For 38 long years, Ponni was suffering from a condition called oesophageal achalasia, where the food pipe (oesophagus) is unable to contract and relax, meaning the food that she ate could not travel down into her stomach as the lower oesophageal sphincter (LSE) won’t open.

“Diagnosing Ponni’s condition was a bit of an ordeal. All these years, she had been prescribed antibiotics for her sore throat. She was starving herself unable to eat, and when she did, the weight of the food she consumed created pressure, and forced itself into her stomach,” said Dr R Ravi, head and senior consultant  of the department of gastroenterology and therapeutic endoscopy at Global Hospital, Perumbakkam.

After conducting a barium swallow test, doctors found out that Ponni’s oesophagus had swollen to the size of her stomach.

“Traditional Heller myotomy surgery would involve laparoscopic incision, cutting through the diaphragm fibres. So, we opted for the increasingly popular Peroral Endoscopic Myotomy (POEM) technique, which doesn’t involve surgical incision,” said Dr V Jayanthi, consultant and research officer of the department of gastrointestinal and hepato-pancreato-biliary surgery.

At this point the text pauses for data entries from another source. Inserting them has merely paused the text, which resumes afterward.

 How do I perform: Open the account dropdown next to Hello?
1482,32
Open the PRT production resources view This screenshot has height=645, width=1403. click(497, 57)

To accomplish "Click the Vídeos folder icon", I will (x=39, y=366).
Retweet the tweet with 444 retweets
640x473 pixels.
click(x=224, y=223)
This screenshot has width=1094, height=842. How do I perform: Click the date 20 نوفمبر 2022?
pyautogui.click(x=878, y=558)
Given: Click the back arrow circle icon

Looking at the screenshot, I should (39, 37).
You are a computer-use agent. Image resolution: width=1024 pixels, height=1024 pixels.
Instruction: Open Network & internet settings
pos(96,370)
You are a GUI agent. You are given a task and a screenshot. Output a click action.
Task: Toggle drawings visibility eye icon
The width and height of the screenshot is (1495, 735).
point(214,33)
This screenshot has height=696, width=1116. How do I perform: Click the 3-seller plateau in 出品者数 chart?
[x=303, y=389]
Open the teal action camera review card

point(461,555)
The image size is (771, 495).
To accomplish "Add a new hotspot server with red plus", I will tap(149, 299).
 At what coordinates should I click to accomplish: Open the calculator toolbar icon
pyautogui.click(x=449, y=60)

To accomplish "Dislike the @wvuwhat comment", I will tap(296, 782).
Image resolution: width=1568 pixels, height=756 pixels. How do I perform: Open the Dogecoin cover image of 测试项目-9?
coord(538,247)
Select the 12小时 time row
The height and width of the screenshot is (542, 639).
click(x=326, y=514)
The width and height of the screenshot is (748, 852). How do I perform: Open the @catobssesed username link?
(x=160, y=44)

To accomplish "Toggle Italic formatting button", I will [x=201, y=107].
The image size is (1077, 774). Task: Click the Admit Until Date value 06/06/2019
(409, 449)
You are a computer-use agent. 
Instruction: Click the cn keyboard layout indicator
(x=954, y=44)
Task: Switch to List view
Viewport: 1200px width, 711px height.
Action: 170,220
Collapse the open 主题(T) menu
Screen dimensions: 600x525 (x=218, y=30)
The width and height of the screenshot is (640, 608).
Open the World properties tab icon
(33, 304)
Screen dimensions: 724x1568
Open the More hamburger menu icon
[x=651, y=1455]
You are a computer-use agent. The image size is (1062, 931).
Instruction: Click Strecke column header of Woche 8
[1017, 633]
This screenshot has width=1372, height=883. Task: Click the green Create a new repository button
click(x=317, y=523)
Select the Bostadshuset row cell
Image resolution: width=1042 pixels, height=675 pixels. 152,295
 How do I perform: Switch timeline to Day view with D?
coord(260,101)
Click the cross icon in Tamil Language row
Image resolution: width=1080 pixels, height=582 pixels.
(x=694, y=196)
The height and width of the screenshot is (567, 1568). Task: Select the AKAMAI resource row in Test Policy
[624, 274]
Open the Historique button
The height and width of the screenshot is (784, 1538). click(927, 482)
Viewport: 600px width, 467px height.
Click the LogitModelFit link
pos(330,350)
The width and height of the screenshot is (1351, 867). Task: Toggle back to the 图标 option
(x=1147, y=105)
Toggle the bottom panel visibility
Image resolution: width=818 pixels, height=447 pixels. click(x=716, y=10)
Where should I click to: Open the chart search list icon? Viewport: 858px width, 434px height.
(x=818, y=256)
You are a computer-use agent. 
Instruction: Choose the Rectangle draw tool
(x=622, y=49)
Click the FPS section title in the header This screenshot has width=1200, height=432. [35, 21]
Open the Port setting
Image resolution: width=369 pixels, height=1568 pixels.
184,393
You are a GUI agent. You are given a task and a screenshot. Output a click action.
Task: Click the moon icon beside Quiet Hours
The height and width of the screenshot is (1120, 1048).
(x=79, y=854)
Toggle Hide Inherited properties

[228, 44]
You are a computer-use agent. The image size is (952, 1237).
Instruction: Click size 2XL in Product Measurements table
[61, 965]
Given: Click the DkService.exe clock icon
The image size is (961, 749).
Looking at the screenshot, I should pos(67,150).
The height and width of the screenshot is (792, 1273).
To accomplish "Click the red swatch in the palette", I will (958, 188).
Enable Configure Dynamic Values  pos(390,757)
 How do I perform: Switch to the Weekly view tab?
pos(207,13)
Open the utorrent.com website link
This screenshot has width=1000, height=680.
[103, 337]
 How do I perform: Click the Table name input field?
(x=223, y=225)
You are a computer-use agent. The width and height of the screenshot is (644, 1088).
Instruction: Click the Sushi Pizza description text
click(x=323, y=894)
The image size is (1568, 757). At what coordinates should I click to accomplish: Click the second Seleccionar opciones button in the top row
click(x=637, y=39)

Doctors used an endoscope to move through her oesophagus, and at about 15 cm height from the LSE, a small incision was made in the mucosa (sub-mucosal dissection), between the oesophageal muscle and the inner membrane. “It was a tunnel endoscopy and we cut through the skin along the oesophagus and into the stomach by cutting through the valve. This relaxed her oesophagus. So, whenever she consumes food now, it will pass through the food pipe just like in a normal person,” Dr Ravi added.

The surgery was conducted on May 5 and Ponni was kept under observation. “With POEM, there is no threat of reflux as in Heller myotomy, where because of the incisions there is a probability that food will enter the blood stream or lungs,” Jayanthi said. “I am now eating without pain or fear of vomiting. For a long time, I couldn’t eat more than two idlis, now I am able to eat five to six,” said Ponni.